Selanjutnya, merujuk pada Pasal 17 KUHAP beserta penjelasannya, tidak ada ketentuan yang eksplisit menyebutkan apa saja bukti permulaan yang cukup itu. Namun dalam putusan nomor 21/PUU-XII/2014 Mahkamah Konstitusi menyatakan inkonstitusional bersyarat terhadap frasa, “Bukti Permulaan”, “Bukti Permulaan yang Cukup”, dan “Bukti yang Cukup”. Dalam Pasal 1 angka 14, Pasal 17, dan Pasal 21 ayat (1) KUHAP sepanjang dimaknai minimal 2 alat bukti sesuai Pasal 184 KUHAP. Pada nyatanya, penetapan tersangka terhadap 4 peserta aksi tersebut tidak ada satupun dari mereka yang memenuhi bukti yang cukup untuk ditetapkan sebagai tersangka.
Selain itu, Tim Advokasi untuk Demokrasi juga menyoroti kesewenang-wenangan pihak Kepolisian Polda Metro Jaya saat melakukan pemeriksaan terhadap anak yang berhadapan dengan hukum. Nyatanya, pemeriksaan terhadap anak yang berlangsung sejak 14 s.d 16 Agustus 2020 tidak jauh berbeda dengan proses hukum bagi tersangka lainnya yang telah berusia dewasa. Anak-anak tersebut tetap menjalani proses pemeriksaan tanpa adanya pendampingan dari orang tua maupun Balai Pemasyarakatan (BAPAS) meski Tim Advokasi untuk Demokrasi telah berulang kali mengajukan keberatan atas tindakan polisi tersebut. Hal tersebut jelas merupakan pelanggaran serius terhadap hak anak yang berhadapan dengan hukum sebagaimana diatur dalam Pasal 3 dan 23 Undang-undang No. 11 Tahun 2012 tentang Sistem Peradilan Pidana Anak.

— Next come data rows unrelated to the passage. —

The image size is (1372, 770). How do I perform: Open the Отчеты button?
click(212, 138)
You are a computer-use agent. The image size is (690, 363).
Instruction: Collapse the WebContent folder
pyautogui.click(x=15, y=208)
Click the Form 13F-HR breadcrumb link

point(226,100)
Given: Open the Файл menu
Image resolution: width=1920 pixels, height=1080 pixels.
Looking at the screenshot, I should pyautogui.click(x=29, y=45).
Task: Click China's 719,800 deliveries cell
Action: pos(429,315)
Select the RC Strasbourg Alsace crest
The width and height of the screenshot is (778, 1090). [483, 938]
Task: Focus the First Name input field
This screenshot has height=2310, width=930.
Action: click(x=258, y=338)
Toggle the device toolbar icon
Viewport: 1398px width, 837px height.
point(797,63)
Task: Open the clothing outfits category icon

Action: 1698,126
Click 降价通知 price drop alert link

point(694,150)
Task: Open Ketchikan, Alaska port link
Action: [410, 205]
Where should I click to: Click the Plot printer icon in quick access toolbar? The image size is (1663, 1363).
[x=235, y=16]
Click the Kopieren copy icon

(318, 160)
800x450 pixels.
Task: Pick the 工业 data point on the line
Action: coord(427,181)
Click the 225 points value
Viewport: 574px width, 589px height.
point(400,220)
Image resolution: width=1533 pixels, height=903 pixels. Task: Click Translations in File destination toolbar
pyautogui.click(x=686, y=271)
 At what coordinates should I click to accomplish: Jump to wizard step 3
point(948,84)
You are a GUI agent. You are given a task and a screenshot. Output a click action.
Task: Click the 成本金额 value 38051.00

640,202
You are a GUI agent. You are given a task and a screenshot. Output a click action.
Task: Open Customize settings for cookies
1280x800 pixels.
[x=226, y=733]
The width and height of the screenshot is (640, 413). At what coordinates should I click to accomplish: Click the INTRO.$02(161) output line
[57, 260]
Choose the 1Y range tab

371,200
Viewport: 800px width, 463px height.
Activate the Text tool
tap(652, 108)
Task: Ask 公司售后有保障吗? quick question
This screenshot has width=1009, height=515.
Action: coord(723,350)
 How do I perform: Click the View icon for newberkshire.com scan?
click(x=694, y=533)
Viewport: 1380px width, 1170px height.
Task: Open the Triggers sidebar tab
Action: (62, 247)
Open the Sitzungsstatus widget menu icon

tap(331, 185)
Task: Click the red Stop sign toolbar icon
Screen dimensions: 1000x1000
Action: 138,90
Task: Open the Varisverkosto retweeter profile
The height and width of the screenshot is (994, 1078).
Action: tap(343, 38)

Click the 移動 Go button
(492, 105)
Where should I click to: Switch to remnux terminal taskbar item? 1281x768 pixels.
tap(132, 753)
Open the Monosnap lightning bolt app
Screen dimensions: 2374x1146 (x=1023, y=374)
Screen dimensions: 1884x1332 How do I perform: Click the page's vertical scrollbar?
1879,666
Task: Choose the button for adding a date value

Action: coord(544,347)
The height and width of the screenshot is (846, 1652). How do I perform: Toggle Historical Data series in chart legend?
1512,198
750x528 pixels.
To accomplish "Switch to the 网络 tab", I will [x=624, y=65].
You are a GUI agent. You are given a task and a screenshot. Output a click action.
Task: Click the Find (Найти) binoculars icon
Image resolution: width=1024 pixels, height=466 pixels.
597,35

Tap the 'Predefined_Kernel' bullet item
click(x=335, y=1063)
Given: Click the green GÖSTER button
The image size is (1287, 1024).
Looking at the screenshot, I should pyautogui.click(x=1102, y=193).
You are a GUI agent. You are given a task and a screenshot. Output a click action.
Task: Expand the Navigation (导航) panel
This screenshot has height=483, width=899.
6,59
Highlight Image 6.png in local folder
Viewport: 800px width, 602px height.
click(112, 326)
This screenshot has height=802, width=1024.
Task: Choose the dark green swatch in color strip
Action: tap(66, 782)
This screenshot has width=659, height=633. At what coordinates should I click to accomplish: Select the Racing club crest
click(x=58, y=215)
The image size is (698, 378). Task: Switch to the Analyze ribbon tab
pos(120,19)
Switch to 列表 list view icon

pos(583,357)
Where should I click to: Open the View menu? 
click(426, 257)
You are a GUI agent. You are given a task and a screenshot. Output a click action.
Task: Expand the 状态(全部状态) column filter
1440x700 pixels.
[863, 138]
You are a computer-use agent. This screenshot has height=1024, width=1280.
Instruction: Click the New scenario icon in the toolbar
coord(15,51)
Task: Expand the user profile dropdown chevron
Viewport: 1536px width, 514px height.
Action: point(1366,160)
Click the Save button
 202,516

Berdasarkan uraian masalah di atas, Tim Advokasi untuk Demokrasi mendesak:
- Kepala Kepolisian Republik Indonesia memerintahkan Kepolisian Polda Metro Jaya untuk segera menerbitkan Surat Perintah Penghentian Penyelidikan (SP3) untuk menghentikan kriminalisasi terhadap peserta aksi dan segera membebaskan para peserta aksi dari tahanan;
- Kepolisian Polda Metro Jaya untuk menjalankan Undang-Undang No. 11 Tahun 2012 tentang Sistem Peradilan Pidana Anak dengan sepenuhnya;
- Kepolisian Polda Metro Jaya mengusut tuntas dan menindak aparat kepolisian pelaku pelanggaran hak anak yang berhadapan dengan hukum, maupun para pelaku pelanggaran hak-hak tersangka dewasa di institusinya dan memberikan sanksi disiplin maupun sanksi pidana bagi para pelanggar;
- Lembaga negara terkait seperti Komisi Kepolisian Nasional (Kompolnas), Komisi Perlindungan Anak (KPAI), Komisi Nasional Anti Kekerasan terhadap Perempuan (Komnas Perempuan), Komisi Nasional Hak Asasi Manusia (Komnas HAM) dan Ombudsman RI untuk melakukan pemantauan dan pendampingan serius terhadap anak dan tersangka dewasa lainnya yang dilanggar hak-haknya dalam proses hukum.